Para otros muchos, sin embargo, lo menor no es más que una condición precaria impuesta por la edad o por la economía: un ecosistema reducido al que han tenido que enfrentarse con tanto pragmatismo como arrojo. Pero con una diferencia esencial respecto a lo que hasta hace poco cabía esperar. En el ‘mundo de ayer’, el arquitecto solía tratar ‘lo menor’ en su juventud: primero, cuando el maestro le confiaba el desarrollo de una parte o un detalle del edificio; después, cuando tenía la ocasión de enfrentarse a sus primeras y pequeñas obras. Con el tiempo, el sistema garantizaba el paso de lo menor a lo mayor, al menos en tamaño. Hoy, por el contrario, el trabajo con lo pequeño ya no es para el arquitecto una pasantía, sino una realidad inexorable, y en los mejores casos esta realidad ‘menor’, ‘pequeña’ o ‘baja’ no resulta una carga —o, al menos, no sólo una carga—, sino un material potencialmente precioso que se puede modelar haciendo de la necesidad virtud. Por supuesto, el riesgo aquí es que la sublimación de lo anodino se convierta en la excusa perfecta para los ejercicios de estilo, para las utopías dibujadas de gadgets y chismes que nadie pide y que se compadecen bien poco —especialmente por su tono— con la humildad del encargo. En estos casos, la vieja grandilocuencia clásica pasa sin más a la pequeña escala, de suerte que el tono sigue siendo tan elevado como el de antes, si no mayor por la presunción latente que hay en convertir lo nimio en una especie de manifiesto.

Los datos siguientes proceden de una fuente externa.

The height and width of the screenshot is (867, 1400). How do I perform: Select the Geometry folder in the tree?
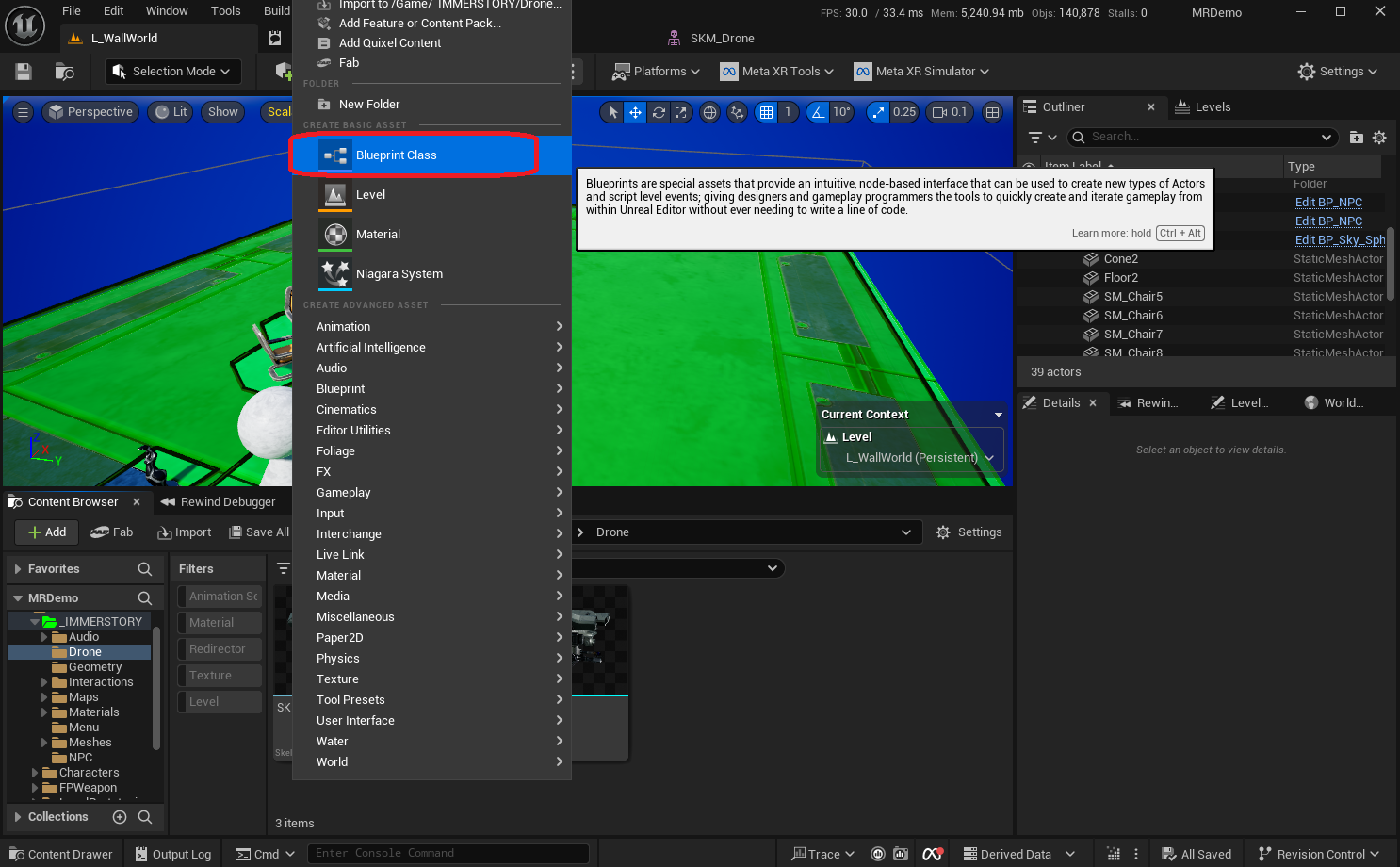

Con todo, hay otra manera de afrontar lo menor y de acercarse al viejo ideal moderno y nunca cumplido de igualar los géneros: consiste en tratar lo pequeño con la misma seriedad con que se trata lo grande. Aquí, el arquitecto debería hacer como el artista que se puso a pintar paisajes con la misma ambición con que antes ejecutaba cuadros religiosos, como el literato que se enfrentó a la novela con la misma convicción con que hasta entonces había escrito poemas, o como el pensador que se puso a estudiar la cultura popular con la misma gravedad con que antes había escrito sobre Dios. Nivelar el género en la arquitectura significa que no hay encargos mayores o menores —salvo si se pasan por el rasero de la superficie o los honorarios—, sino diferencias de escala donde pueden aplicarse, con todo el rigor y la intensidad posibles, las herramientas de siempre. En este sentido, lo pequeño tiene una ventaja frente a lo grande: como la responsabilidad económica es más liviana y el riesgo técnico se reduce —igual que se encoge el propio alcance del trabajo—, en principio resultaría más fácil trabajar con mayor intensidad en lo pequeño que en lo grande. Cuando así pasa, lo menor muestra mejor que lo mayor el tuétano de la disciplina, y lo relevante es que lo muestra al trasluz de su propia negatividad, de esa resistencia tozuda y creativa a que el encargo pequeño tenga por fuerza que ser banal. Todo ello sin estridencias, sin salidas de tono, con aparente naturalidad.